═══ EXTRAIT FOURNI ═══

LafargeHolcim se forge une durable et solide… mauvaise réputation

Tous les ingrédients sont réunis pour ternir, et pour longtemps, la réputation du cimentier franco-suisse : un leader mondial doté d’une grande visibilité médiatique, des transactions financières avec des groupes armés suspects en Syrie (épicentre des remous internationaux actuels), une candidature pour participer à la construction d’un des ouvrages les plus controversés de ces dernières années (le mur anti-migrants de Donald Trump). En juin 2016, le journal Le Monde avait révélé que LafargeHolcim avait payé des taxes à l’organisation terroriste Etat islamique entre 2013 et 2014 pour permettre à sa cimenterie de Jalabiya (nord-est de la Syrie) de continuer à fonctionner. En septembre de la même année, le ministère de l’Economie avait saisi le parquet de Paris pour de possibles infractions commises par le cimentier (notamment dans le cadre de l’interdiction d’acheter du pétrole en Syrie). En novembre, l’association française Sherpa et l’European Center for Constitutional and Human Rights (ECCHR) avait porté plainte contre le groupe, notamment pour financement du terrorisme et complicité de crimes contre l’humanité. Après avoir démenti ces accusations, le groupe a finalement reconnu dans un communiqué du 2 mars 2017 « que des collaborateurs de l’entreprise auraient réalisé des transactions avec certains groupes armés et avec des tiers visés par des sanctions » tout en indiquant que l’enquête menée en interne n’avait « pu établir avec certitude quels étaient les destinataires ultimes des fonds ». Mais le simple fait d’être mentionné dans le cadre d’un financement d’organisations terroristes expose LafargeHolcim à d’autres actions juridiques, en particulier aux Etats-Unis où cette question n’est pas prise à la légère. Toujours le 2 mars, le quotidien suisse Tages-Anzeiger a révélé que LafargeHolcim était candidat à la construction du mur de 3 000 kilomètres envisagé entre les Etats-Unis et le Mexique. Pour défendre sa position, le président du cimentier, Eric Olsen, juge utile de préciser que son entreprise n’est « pas une organisation politique ». Mais il se pourrait bien que le politique, c’est-à-dire l’ensemble des conditions qui permettent aux individus de vivre ensemble, se rappelle à son bon souvenir et que cette décision suscite des mouvements de désinvestissement financier.

═══

Veuillez indiquer, d'après l'extrait fourni, quel journal a révélé en juin 2016 que LafargeHolcim avait payé des taxes à l'organisation Etat islamique.

═══ ENREGISTREMENTS AFFICHÉS ═══

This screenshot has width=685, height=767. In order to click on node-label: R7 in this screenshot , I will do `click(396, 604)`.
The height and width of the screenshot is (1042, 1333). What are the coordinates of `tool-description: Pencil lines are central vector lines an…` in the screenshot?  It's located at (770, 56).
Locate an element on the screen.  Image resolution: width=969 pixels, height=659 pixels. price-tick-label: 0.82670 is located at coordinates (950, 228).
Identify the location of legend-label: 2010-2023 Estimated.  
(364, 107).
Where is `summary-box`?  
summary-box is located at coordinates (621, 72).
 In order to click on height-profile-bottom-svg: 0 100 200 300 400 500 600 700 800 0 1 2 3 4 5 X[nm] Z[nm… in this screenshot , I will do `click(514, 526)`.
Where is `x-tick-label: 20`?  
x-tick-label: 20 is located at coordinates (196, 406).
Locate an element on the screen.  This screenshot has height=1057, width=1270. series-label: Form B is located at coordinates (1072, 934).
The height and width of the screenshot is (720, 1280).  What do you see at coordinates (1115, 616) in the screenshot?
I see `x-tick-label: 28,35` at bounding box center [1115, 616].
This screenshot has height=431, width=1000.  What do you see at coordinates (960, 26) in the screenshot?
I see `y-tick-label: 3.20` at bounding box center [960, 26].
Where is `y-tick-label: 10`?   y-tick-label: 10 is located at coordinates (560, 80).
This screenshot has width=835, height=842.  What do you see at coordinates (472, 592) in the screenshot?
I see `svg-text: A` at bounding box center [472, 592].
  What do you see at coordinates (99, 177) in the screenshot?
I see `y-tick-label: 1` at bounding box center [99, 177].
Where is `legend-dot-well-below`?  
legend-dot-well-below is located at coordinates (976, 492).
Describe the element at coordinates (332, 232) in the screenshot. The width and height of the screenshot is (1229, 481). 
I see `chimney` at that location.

═══

# [ZONE DE RÉPONSE]
Le journal Le Monde.